- Opening Delimiter -
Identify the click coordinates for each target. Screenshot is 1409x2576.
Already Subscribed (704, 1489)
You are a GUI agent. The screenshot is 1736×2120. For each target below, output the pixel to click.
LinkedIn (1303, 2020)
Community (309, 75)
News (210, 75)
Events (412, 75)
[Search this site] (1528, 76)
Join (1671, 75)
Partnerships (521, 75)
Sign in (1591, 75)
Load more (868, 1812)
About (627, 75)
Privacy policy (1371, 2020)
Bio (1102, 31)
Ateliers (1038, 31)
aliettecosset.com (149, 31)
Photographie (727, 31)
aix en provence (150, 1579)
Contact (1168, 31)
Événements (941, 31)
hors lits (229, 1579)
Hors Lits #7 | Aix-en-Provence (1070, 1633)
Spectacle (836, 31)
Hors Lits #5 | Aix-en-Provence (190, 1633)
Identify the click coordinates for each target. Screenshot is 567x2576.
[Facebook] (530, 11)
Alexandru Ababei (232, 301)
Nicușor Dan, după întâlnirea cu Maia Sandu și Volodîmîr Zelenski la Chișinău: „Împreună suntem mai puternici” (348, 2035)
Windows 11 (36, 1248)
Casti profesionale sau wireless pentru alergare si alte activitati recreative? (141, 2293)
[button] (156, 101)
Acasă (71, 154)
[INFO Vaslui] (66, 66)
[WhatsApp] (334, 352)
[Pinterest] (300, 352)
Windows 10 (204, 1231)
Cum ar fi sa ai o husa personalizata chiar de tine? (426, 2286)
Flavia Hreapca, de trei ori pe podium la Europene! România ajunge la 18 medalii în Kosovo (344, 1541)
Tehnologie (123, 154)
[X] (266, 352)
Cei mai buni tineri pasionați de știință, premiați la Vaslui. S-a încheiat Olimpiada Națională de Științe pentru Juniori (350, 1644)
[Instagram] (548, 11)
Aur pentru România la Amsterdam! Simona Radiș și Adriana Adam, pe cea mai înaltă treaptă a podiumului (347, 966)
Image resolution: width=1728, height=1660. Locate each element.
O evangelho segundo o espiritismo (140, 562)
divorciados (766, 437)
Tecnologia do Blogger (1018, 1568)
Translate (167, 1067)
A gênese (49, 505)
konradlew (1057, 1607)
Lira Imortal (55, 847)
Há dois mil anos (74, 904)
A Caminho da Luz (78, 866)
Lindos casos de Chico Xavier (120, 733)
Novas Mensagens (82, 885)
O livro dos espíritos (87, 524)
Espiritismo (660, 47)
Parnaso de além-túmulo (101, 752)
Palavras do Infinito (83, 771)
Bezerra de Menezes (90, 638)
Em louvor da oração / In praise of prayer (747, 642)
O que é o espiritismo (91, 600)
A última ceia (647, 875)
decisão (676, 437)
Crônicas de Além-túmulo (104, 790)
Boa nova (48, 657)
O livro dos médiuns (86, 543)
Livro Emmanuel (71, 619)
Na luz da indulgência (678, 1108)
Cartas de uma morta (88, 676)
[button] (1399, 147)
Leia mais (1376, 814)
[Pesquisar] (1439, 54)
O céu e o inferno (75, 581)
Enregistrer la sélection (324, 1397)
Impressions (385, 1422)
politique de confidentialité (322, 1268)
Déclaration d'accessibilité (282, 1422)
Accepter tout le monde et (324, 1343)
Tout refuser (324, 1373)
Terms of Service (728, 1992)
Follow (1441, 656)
- Closing Delimiter -
In the entries above, which lines hold the string "pentru"? Report all of them.

→ **SOLUTION TO THE EXERCISE**
Casti profesionale sau wireless pentru alergare si alte activitati recreative? (141, 2293)
Cei mai buni tineri pasionați de știință, premiați la Vaslui. S-a încheiat Olimpiada Națională de Științe pentru Juniori (350, 1644)
Aur pentru România la Amsterdam! Simona Radiș și Adriana Adam, pe cea mai înaltă treaptă a podiumului (347, 966)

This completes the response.